# Receipt Digitization and Parsing With GCP Computer Vision and Natural Language APIs

 ## **Problem Statement**

Currently, in countless businesses worldwide, the processing and accounting of receipts is a laborious and mundane task completed by hand over several days of toiling work. This process is also completely manual and due to its very repetitive nature, is quite tedious and erroneous as well. However, with the rise of deep learning, I aim to see if the process of receipt digitization can be optimized using state of the art techniques.  

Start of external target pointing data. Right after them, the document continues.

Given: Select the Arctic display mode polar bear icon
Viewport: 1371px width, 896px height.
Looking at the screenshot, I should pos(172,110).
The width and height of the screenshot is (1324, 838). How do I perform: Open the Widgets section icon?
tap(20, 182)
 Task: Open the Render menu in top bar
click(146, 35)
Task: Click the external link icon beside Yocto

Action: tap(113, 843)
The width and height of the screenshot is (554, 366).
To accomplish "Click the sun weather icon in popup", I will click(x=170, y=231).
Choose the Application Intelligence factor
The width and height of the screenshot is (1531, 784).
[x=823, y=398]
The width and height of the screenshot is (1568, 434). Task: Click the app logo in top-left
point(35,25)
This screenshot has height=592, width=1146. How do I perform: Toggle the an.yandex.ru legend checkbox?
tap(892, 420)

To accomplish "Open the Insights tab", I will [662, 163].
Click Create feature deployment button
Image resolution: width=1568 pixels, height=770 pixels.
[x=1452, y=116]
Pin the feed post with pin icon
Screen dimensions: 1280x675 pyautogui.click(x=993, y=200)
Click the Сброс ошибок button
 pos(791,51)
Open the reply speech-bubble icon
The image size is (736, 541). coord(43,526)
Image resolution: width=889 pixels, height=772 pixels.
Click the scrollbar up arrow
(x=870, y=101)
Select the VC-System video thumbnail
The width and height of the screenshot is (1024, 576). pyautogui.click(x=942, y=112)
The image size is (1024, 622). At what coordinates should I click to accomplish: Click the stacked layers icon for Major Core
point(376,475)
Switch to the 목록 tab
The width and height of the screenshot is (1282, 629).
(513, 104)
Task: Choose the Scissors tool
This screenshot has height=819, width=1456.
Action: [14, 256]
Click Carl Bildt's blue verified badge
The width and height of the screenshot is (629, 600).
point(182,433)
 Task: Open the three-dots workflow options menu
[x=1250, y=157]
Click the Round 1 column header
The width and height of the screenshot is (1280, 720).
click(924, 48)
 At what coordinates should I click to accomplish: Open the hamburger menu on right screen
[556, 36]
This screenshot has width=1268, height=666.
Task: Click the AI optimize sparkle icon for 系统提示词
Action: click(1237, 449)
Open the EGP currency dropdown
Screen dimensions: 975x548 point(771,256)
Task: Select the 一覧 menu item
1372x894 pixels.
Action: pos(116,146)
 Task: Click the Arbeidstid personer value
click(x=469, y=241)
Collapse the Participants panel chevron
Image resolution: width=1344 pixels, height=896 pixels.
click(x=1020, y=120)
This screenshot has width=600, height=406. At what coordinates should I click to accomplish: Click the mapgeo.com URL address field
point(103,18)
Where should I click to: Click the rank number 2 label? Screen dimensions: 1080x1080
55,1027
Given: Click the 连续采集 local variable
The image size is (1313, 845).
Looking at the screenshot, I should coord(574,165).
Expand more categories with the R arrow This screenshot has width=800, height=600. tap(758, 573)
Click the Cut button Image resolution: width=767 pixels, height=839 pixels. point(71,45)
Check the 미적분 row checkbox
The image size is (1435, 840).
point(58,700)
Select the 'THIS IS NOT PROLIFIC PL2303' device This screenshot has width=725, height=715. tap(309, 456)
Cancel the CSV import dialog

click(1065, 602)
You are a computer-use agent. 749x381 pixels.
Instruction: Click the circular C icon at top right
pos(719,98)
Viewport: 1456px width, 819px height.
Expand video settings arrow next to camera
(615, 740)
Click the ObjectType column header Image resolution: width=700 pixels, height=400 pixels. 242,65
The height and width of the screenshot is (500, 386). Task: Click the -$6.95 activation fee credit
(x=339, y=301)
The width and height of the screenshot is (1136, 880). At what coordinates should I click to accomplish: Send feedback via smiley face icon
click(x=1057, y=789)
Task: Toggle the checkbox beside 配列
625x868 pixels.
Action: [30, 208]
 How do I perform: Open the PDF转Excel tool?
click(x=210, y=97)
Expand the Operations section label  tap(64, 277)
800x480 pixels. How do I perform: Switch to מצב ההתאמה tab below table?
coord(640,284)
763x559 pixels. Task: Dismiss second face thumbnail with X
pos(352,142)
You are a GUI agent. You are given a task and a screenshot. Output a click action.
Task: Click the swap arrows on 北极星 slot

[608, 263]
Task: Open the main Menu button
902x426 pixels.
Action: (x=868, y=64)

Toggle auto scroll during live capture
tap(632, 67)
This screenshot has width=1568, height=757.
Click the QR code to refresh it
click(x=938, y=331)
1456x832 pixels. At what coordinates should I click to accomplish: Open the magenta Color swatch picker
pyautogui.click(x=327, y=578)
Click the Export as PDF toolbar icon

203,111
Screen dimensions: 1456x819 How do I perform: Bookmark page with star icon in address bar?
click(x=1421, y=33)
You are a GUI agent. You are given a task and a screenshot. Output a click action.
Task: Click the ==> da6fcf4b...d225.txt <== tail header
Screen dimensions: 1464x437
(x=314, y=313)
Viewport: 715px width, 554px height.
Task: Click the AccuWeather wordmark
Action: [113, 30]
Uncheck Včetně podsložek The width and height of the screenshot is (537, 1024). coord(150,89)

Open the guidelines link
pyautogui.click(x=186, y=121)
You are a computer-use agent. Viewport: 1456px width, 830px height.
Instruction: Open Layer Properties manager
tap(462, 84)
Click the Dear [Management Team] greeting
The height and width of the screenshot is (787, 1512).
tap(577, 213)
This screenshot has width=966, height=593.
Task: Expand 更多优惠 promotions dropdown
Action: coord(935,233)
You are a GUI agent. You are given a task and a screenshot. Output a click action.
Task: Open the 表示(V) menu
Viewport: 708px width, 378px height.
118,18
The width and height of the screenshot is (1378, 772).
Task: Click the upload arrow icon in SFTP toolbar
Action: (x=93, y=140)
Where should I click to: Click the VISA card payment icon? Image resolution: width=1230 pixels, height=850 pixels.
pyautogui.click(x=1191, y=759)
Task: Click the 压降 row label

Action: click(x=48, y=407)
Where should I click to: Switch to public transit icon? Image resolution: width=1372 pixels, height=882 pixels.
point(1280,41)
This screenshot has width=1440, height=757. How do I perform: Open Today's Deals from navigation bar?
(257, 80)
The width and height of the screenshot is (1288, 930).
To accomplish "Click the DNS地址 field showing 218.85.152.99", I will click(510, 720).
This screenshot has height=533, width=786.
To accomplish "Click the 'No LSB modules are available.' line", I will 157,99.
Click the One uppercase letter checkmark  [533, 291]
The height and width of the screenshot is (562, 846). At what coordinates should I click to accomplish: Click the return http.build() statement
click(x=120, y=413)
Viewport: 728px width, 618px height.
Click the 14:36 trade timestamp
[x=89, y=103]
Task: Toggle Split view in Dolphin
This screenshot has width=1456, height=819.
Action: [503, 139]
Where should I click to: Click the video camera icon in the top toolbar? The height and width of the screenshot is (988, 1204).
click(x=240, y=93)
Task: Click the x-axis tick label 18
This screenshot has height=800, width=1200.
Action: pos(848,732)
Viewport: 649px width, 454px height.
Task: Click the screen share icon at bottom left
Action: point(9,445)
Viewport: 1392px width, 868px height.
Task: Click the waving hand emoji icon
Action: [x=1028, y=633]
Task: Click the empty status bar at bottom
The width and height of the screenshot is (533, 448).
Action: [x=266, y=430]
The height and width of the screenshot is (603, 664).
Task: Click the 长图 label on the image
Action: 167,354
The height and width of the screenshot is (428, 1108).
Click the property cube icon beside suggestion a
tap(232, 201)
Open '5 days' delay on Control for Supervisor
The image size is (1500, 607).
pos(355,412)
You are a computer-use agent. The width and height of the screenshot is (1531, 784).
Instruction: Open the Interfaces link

My goal is to investigate if it is possible to automatically extract key information from receipts including but not limited to (merchant, date of purchase, price, etc), and output this information in a spreadsheet.

Some constraints include the quality of the images provided, as well as the limitations of current open-source implementations of OCR, and other relevant parts of the pipeline that will be described in the next section.


##           Approach: Using OCR and Natural Language Processing

   

![image.png](attachment:image.png)

APIKEY = 'AIzaSyATpMPrrqtyQjVzi82Wt2BlACdX435neCY'

In [2]:
!pip install --upgrade pip
!pip install --upgrade google-api-python-client

Requirement already up-to-date: pip in /opt/conda/lib/python3.7/site-packages (20.1.1)
Requirement already up-to-date: google-api-python-client in /opt/conda/lib/python3.7/site-packages (1.10.0)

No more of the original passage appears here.